Task goal:
Return exactly the span of lines in the following data that opens with the line containing "Task: Toggle the select-all" and closes with the line containing "Task: Select Python 3.9 in the sidebar". Include nothing else.

** Input data follows **

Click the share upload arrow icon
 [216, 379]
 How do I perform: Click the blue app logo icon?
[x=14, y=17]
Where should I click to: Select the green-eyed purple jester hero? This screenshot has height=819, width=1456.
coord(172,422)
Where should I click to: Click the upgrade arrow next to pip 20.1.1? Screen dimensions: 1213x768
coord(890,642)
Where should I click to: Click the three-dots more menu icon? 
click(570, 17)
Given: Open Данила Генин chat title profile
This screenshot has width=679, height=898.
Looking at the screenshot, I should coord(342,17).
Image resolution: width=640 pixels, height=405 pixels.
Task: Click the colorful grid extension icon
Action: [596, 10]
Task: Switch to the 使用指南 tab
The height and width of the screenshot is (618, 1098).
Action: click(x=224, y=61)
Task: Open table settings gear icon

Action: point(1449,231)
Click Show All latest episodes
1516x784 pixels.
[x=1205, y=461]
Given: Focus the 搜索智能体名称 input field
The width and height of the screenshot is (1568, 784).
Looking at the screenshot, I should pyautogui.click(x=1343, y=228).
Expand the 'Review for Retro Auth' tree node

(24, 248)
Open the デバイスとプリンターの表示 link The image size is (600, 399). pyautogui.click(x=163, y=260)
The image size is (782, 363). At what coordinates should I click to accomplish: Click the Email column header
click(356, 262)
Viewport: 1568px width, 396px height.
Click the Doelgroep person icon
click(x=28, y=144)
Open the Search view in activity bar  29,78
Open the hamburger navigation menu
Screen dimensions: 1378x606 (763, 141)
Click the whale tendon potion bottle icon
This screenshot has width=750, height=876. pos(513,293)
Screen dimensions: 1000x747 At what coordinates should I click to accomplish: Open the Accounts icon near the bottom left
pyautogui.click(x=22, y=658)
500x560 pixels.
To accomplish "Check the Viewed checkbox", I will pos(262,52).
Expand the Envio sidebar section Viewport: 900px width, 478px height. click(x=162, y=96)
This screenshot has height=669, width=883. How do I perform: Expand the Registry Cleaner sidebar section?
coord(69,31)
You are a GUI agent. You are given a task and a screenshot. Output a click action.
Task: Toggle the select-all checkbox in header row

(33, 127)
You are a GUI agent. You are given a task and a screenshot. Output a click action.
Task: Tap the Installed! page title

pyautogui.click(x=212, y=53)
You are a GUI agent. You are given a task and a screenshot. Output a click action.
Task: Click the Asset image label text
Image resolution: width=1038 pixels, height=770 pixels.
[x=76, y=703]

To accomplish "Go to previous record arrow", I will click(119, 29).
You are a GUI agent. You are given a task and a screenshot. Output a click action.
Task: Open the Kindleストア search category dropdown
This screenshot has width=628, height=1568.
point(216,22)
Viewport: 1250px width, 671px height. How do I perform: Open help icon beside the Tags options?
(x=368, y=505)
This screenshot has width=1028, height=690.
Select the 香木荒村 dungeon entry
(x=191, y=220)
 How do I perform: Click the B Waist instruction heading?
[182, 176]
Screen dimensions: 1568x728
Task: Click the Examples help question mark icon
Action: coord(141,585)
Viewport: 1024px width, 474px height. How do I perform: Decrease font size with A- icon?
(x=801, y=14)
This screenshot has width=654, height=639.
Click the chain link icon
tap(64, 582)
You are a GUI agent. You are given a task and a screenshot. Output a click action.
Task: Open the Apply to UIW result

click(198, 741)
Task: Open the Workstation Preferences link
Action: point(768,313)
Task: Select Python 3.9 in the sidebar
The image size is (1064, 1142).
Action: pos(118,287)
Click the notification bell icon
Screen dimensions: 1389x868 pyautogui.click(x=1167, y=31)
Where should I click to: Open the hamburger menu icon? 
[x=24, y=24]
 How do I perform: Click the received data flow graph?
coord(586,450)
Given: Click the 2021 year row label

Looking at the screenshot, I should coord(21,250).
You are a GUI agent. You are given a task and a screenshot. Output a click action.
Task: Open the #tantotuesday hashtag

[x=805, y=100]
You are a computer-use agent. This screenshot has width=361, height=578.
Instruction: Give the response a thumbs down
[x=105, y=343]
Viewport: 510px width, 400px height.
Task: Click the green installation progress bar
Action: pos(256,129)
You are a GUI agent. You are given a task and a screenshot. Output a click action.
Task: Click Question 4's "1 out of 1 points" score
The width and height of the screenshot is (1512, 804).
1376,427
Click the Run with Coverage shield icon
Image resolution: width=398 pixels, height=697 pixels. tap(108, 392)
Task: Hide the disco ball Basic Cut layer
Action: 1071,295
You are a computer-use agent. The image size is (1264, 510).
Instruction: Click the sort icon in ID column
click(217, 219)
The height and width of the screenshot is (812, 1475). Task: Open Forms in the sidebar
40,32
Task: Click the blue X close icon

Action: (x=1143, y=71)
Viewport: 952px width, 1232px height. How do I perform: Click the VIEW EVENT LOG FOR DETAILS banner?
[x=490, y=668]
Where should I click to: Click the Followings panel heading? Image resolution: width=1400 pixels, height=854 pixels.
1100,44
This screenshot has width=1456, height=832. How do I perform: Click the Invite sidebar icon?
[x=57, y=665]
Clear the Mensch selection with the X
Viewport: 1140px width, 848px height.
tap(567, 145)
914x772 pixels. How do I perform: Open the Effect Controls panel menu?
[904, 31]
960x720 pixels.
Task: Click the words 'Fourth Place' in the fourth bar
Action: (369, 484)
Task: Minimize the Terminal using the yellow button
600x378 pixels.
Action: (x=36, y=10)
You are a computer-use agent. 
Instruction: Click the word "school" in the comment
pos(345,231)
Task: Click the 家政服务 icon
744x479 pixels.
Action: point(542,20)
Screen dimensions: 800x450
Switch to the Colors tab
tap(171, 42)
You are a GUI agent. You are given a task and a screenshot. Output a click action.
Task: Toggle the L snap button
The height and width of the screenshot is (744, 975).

** End of Input data **

Result for this task:
Task: Toggle the select-all checkbox in header row

(33, 127)
You are a GUI agent. You are given a task and a screenshot. Output a click action.
Task: Tap the Installed! page title

pyautogui.click(x=212, y=53)
You are a GUI agent. You are given a task and a screenshot. Output a click action.
Task: Click the Asset image label text
Image resolution: width=1038 pixels, height=770 pixels.
[x=76, y=703]

To accomplish "Go to previous record arrow", I will click(119, 29).
You are a GUI agent. You are given a task and a screenshot. Output a click action.
Task: Open the Kindleストア search category dropdown
This screenshot has width=628, height=1568.
point(216,22)
Viewport: 1250px width, 671px height. How do I perform: Open help icon beside the Tags options?
(x=368, y=505)
This screenshot has width=1028, height=690.
Select the 香木荒村 dungeon entry
(x=191, y=220)
 How do I perform: Click the B Waist instruction heading?
[182, 176]
Screen dimensions: 1568x728
Task: Click the Examples help question mark icon
Action: coord(141,585)
Viewport: 1024px width, 474px height. How do I perform: Decrease font size with A- icon?
(x=801, y=14)
This screenshot has width=654, height=639.
Click the chain link icon
tap(64, 582)
You are a GUI agent. You are given a task and a screenshot. Output a click action.
Task: Open the Apply to UIW result

click(198, 741)
Task: Open the Workstation Preferences link
Action: point(768,313)
Task: Select Python 3.9 in the sidebar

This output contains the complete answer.